I drew back for a harsh breath, dizzy with it. Paige was gone. Whatever, good riddance.
“Ash.” Kieran sounded hoarse, and I met his eyes, found his lips parted, pupils blown wide. He was… He wasn’t joking. This was more than just some game to prove a point and defend my honour, or whatever crazy impulse might have gripped him.
I’d never seen him look like that—at me, at anyone.
God, I needed air. The humid press of bodies was suffocating. I broke free of his hold, shoved my way past laughing strangers. I just… fuck. It was cruel, being handed this mirage of everything I wanted when I knew, I bloody knew that it would slip like water through my fingers.
“Ash?” Kieran called, voice just barely cutting through the noise. I heard him, though. I’d hear him anywhere. My breath came in short little bursts.
I pushed past a cluster of lads who toasted each other with their pints, towards the exit. Spilled onto the pavement, icy wind slicing through, our coats left in the car. I welcomed the shock of reality.
Hurried footsteps, then Kieran grabbed my elbow. “Ash, hey. What’s going on? Why are you running?”

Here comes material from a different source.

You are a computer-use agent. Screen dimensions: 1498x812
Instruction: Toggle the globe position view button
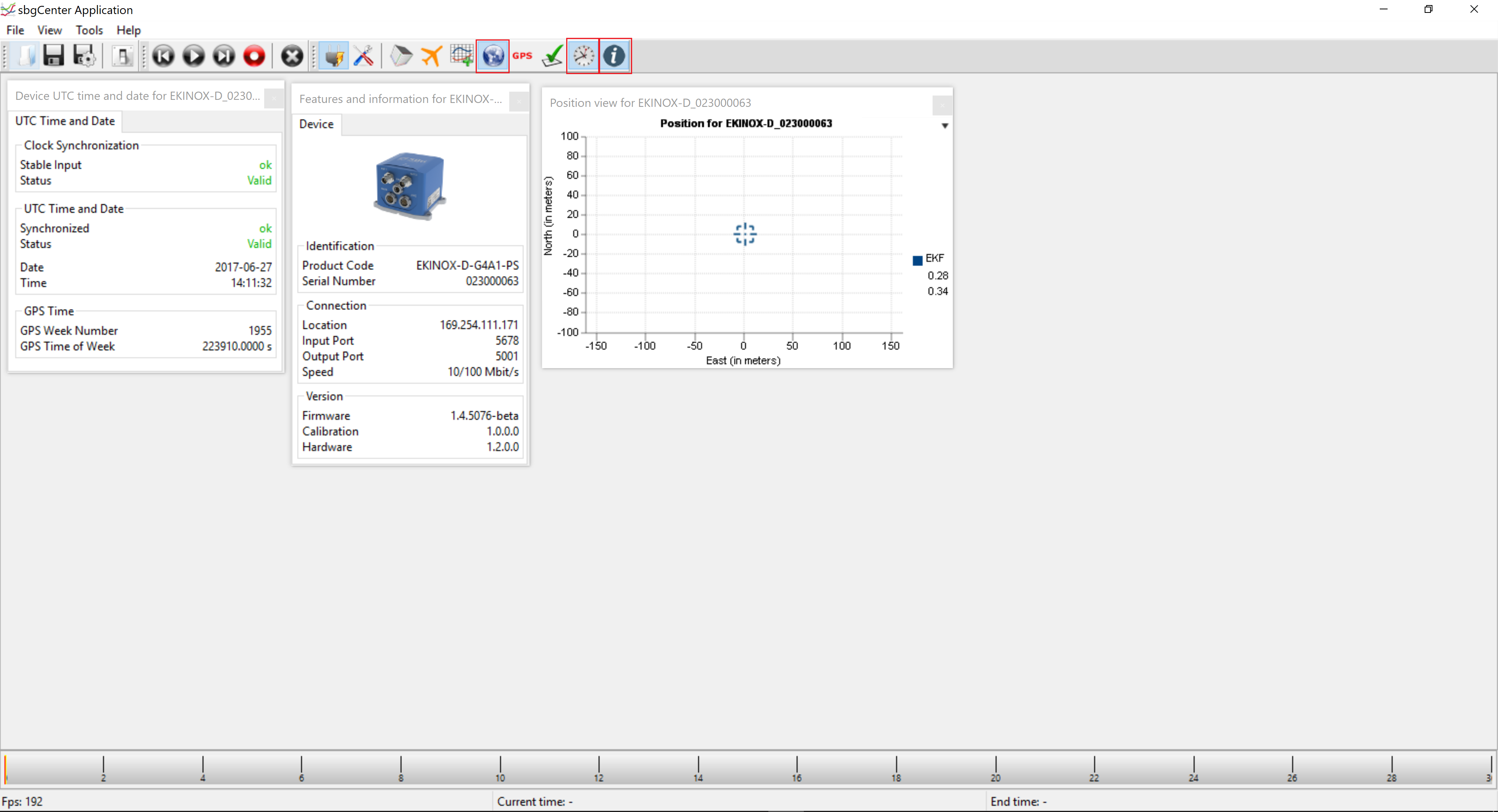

“I’m not running.” The denial was instant, honed by years of practice. I didn’t try to shake him off—didn’t truly want him to let go. “Just needed some air.”
“Paige?” he asked softly, like I was some wounded animal that needed soothing. Oh my God, he was just… so very kind. So fucking oblivious.
“No,” I said shortly.
“Oh.”
Kieran’s touch fell away. The road stretched behind and before us, nighttime stragglers drifting past, trailing conversation and laughter in their wake.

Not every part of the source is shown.